Today I ran a small experiment with Gemini’s “user instructions” system. The hypothesis was simple: if I tell the model something about me — my background, my cognitive style, how I tend to approach problems — will the output be more useful? Not a different model, not a different prompt for the task, just a brief note in the system prompt about who’s on the other end of the conversation.

The answer, it turns out, is yes. But the how matters a lot.

The first thing I tried was two separate instructions: one block describing the assistant identity (“you are a direct research partner, surface the interesting angle, don’t hedge”), and a second block describing the user (“background in digital security and rhetoric, spatial and pattern-first thinker”). Two distinct pieces of context, each well-formed on its own. I asked it to summarize the current situation with the US government and Anthropic — a very standard “search and summarize” task. I ran the exact same prompt with both the Fast and Thinking settings to compare. The output was… fine. Competent. Bullet points everywhere, comprehensive-but-not-sharp, the kind of response that checks all the boxes and somehow feels like it was written for nobody.

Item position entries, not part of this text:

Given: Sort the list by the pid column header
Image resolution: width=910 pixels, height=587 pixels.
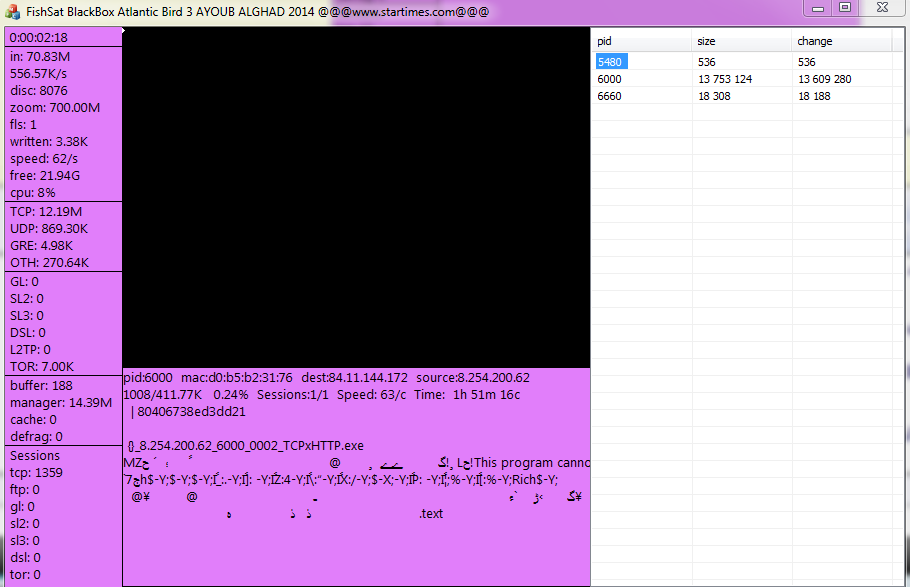Looking at the screenshot, I should tap(640, 41).
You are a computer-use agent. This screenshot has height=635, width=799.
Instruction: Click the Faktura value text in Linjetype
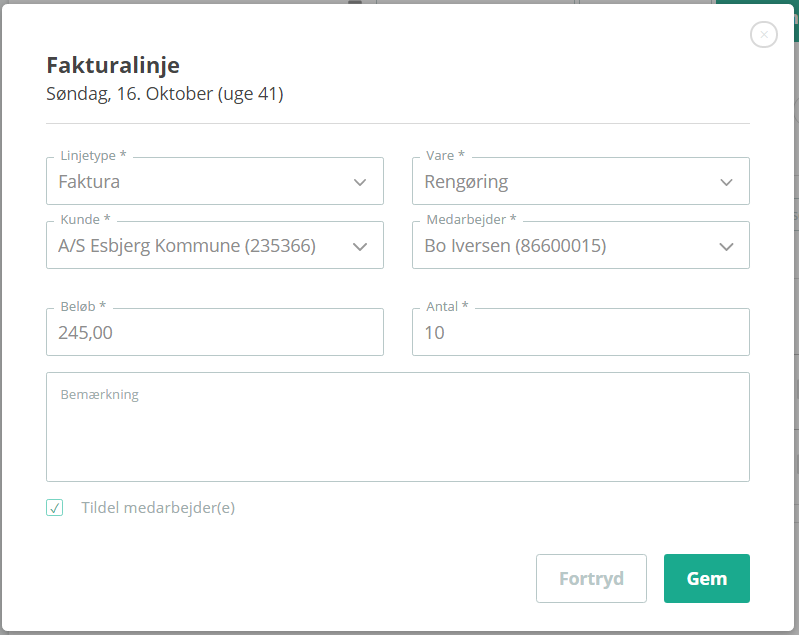(x=89, y=182)
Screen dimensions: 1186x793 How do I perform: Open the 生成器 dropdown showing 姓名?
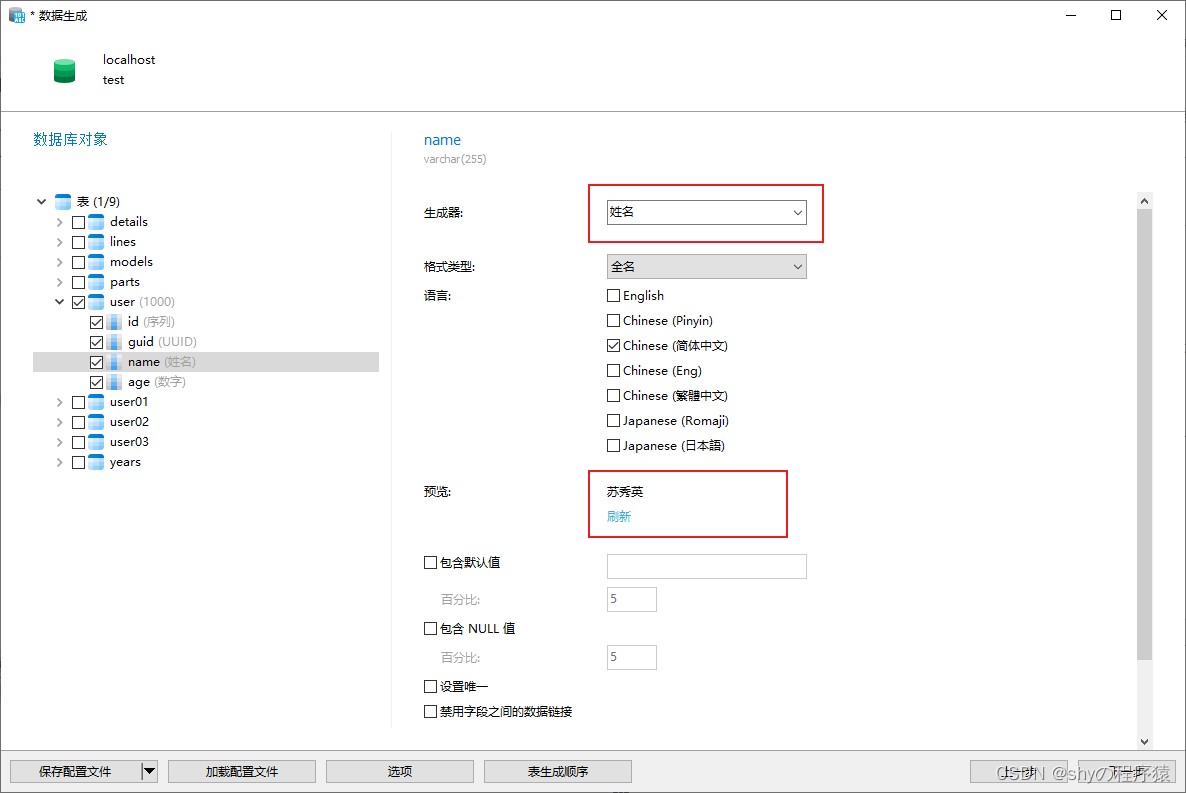[x=706, y=212]
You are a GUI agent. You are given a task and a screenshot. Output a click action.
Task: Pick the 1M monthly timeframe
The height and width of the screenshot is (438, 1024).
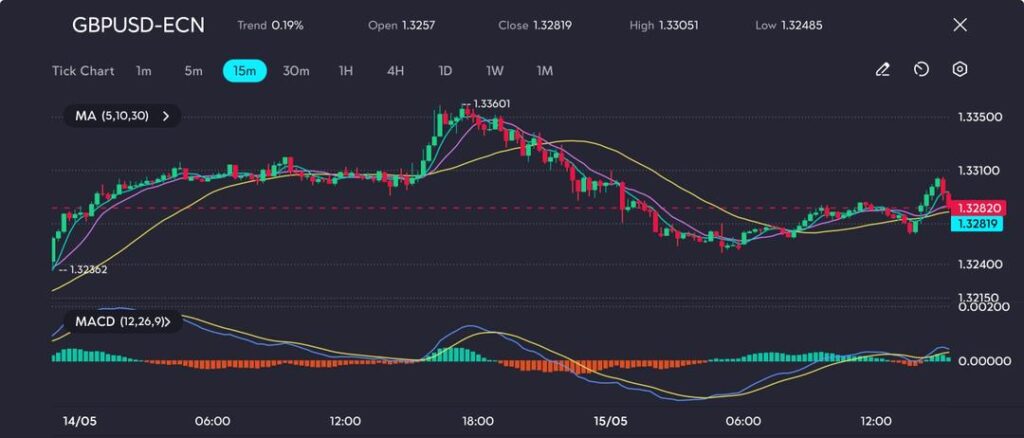[x=545, y=71]
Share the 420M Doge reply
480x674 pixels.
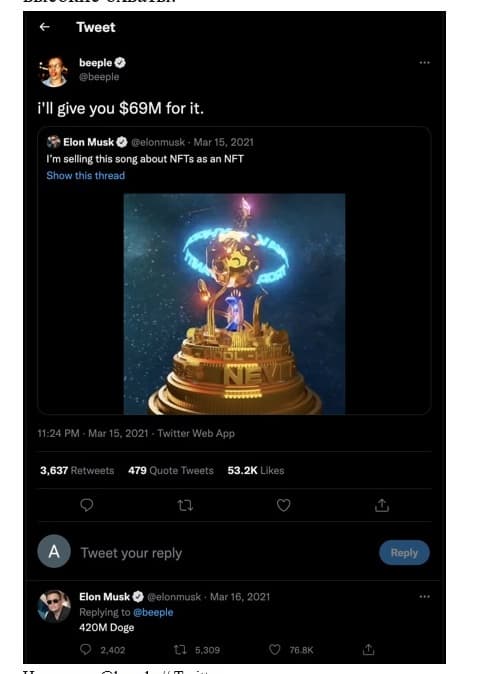[368, 649]
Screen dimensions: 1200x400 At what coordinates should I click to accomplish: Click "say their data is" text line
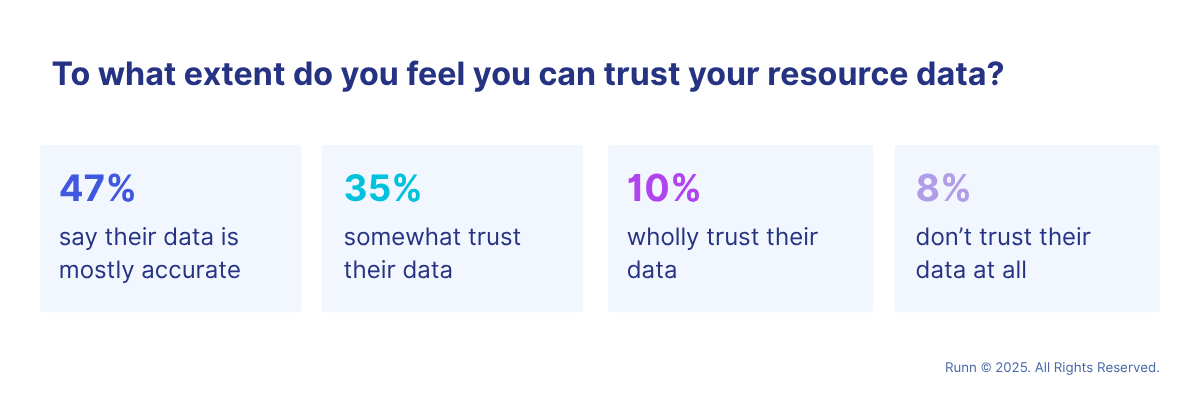click(x=149, y=238)
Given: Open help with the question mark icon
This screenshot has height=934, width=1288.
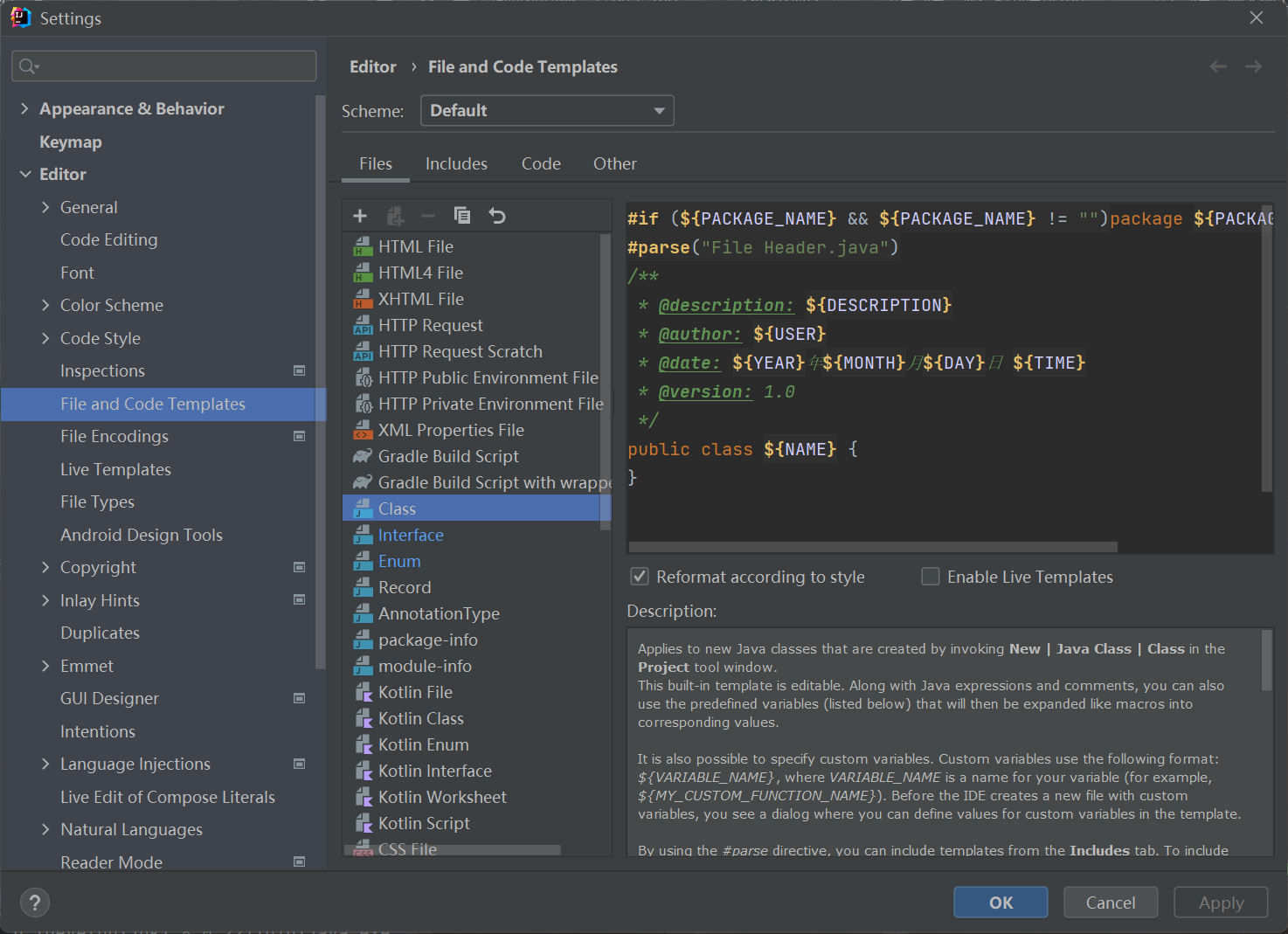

The problem, I think, is that two separate instructions create two separate compliance targets. The model is trying to be both things simultaneously and the compromise is thoroughness — the safest possible interpretation of “be helpful to this person.” It’s not wrong. It’s just not what good thinking looks like.

What worked better was collapsing both into a single “you are” instruction. Not “here is the user profile, separately, please consult it” — but “you are writing for someone with this background, with this cognitive style, who wants this kind of engagement.” Integrated. The user context becomes part of the assistant’s identity rather than a fact-file it has to cross-reference.

Once I did that, something shifted. The model stopped writing for a generic reader and started writing for an actual one. It foregrounded the angle I’d care about (the Defense Production Act as an unprecedented use of Cold War-era law against a domestic firm for a terms-of-service dispute — that’s the interesting bit). It called out the rhetorical move of redefining Anthropic’s “bright red lines” as a national security risk. It asked one good follow-up question instead of listing several possible next steps.

There was a second finding hiding inside the first one: bullet points were killing the relational orientation. When the model is trying to be structured and thorough, it can’t simultaneously be attuned to a specific reader. The format prior is louder than the context signal. I added a soft instruction — “prefer paragraphs over bullet points unless bullets genuinely help” — and the Thinking model, which had been over-structuring badly, suddenly wrote three sharp paragraphs that flowed into each other like an argument instead of a slide deck. Same model, same underlying context, totally different output quality.

The “prefer” wording was deliberate. The goal isn’t no bullets ever — sometimes a recounting of three distinct parallel things is genuinely list-shaped. The goal is to not reach for structure as a default, as a way of performing thoroughness. Bullets as a last resort rather than a first instinct.

Taken together: telling a model who it’s talking to, and integrating that into its identity rather than appending it as a separate data block, meaningfully improves output quality. Not because the model gets smarter — the weights don’t change — but because it stops optimizing for a generic reader and starts writing for an actual one. “Who am I writing for?” is load-bearing context that the standard “here are your capabilities and constraints” system prompt almost entirely ignores.

This feels obvious in retrospect. Good writers know their audience. Good editors ask “who is this for?” before anything else. We’ve just been writing system prompts that describe the tool without describing the hand holding it.


Edited to add: After publishing this, I ran a few more iterations and found that the format instructions are doing more work than the post gives them credit for — in both directions. “Prefer paragraphs” removes a bad default (bullet points as performed thoroughness). But “use headings if writing more than a paragraph or two” adds a good one — it gives the thinking model a way to organize ideas without reaching for list structure as scaffolding. The best Thinking model output came from the full stack: integrated “you are” + paragraph preference + heading permission. Each instruction was unblocking something specific. The implication: format guidance isn’t just cosmetic. It shapes what cognitive mode the model operates in.